Tribune du campus

Le « SWATTING » : ce phénomène dangereux qui met les campus américains sous tension. Le Maroc est-il à l’abri ?

Le phénomène de « swatting », une vague de fausses alertes d’urgence ciblant les universités, fait rage aux États-Unis. Ce comportement, qui perturbe les campus et met en danger les étudiants, soulève des questions sur la sécurité de nos propres établissements d’enseignement supérieur.

Qu’est-ce que le « swatting » ?

Le « swatting » est un canular de très mauvais goût qui consiste à appeler les services de police d’urgence (comme les unités d’intervention SWAT aux États-Unis) pour signaler une fausse menace grave, telle qu’une fusillade ou une prise d’otages. L’objectif est de déclencher une intervention massive de la police, entraînant le chaos, la panique et, parfois, des blessures physiques. Aux États-Unis, ce phénomène est récurrent, mais il a pris une ampleur inquiétante sur les campus universitaires à la rentrée 2025. Des universités de Caroline du Sud, de Pennsylvanie et du Tennessee ont été la cible de ces fausses alertes, créant des scènes de panique et de confusion parmi des milliers d’étudiants.

Des conséquences humaines et matérielles lourdes

Si l’intention première est de semer la panique, les conséquences réelles sont bien plus graves. En plus du choc psychologique pour les étudiants et le personnel, ces fausses alertes mobilisent d’énormes ressources policières, détournant les équipes de véritables urgences. Le coût financier de ces interventions se chiffre en milliers de dollars pour les contribuables américains.

Le danger n’est pas seulement psychologique : des mouvements de foule peuvent entraîner des blessures. Un étudiant a même été faussement accusé d’être le tireur après qu’une photo de lui avec un parapluie a circulé sur les réseaux sociaux. Ces incidents soulignent la facilité avec laquelle une rumeur peut dégénérer et causer des dommages irréversibles.

-*-*-

## Exploration du matériel
1. Réécrivez sous forme de liste le paragraphe de l'article sur le swatting qui commence par « Si l'intention première est de semer la panique », en conservant ses faits essentiels.
2. Poursuivez la rédaction de l'article sur le swatting à la suite de sa dernière phrase.
Le matériel présenté ensuite provient d'une autre source.

(Éléments stockés)

-*-*-

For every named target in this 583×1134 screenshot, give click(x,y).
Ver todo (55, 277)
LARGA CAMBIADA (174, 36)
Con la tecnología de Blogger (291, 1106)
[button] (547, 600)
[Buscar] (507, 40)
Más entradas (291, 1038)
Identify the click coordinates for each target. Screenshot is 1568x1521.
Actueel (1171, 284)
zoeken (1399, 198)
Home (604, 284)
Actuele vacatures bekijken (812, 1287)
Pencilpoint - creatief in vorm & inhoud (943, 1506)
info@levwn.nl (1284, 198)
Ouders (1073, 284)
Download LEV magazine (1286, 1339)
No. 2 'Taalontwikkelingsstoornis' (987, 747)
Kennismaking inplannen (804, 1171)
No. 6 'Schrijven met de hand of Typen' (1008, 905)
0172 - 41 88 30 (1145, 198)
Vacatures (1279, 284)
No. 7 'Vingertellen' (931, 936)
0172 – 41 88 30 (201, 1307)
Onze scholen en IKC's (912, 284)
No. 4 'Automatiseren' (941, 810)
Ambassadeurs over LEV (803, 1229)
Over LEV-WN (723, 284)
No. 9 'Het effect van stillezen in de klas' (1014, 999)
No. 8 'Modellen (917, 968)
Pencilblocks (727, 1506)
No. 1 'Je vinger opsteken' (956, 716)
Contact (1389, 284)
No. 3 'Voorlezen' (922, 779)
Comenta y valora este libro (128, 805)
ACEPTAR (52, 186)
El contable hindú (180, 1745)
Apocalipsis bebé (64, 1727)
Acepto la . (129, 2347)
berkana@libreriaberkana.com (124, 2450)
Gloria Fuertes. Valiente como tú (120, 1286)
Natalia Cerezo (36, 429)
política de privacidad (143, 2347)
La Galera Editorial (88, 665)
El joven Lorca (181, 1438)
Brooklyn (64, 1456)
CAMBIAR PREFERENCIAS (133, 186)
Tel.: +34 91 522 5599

-*-*-

## Corrigé
1.
- L'intention première est de semer la panique, mais les conséquences réelles sont bien plus graves.
- Les étudiants et le personnel subissent un choc psychologique.
- D'énormes ressources policières sont mobilisées et détournées de véritables urgences.
- Le coût financier de ces interventions se chiffre en milliers de dollars pour les contribuables américains.

2.
Une menace pour nos campus marocains ?

Face à ce phénomène qui, selon le FBI, s’apparente à une forme de terrorisme intérieur, il est légitime de se demander si nos établissements d’enseignement supérieur sont vulnérables. Nos universités et écoles supérieures sont des lieux ouverts, effervescents et de plus en plus connectés. Bien que le contexte sociétal et légal au Maroc soit différent, l’anonymat des réseaux sociaux et la viralité de l’information sont des facteurs universels.

À l’heure actuelle, les établissements marocains n’ont pas été confrontés à un phénomène d’une telle ampleur. Mais la prévention est la meilleure des stratégies. Les administrations universitaires doivent être prêtes à :

  • Renforcer les protocoles de sécurité et de communication en cas d’alerte.
  • Éduquer la communauté étudiante sur les risques liés aux fausses alertes et à la diffusion de rumeurs sur les réseaux sociaux.
  • Collaborer avec les autorités locales pour mettre en place des réponses rapides et coordonnées.

Le « swatting » nous rappelle que la sécurité sur un campus ne se limite pas aux menaces physiques, mais inclut également la lutte contre la désinformation et la panique de masse. C’est une bataille de l’information qui nécessite une vigilance collective.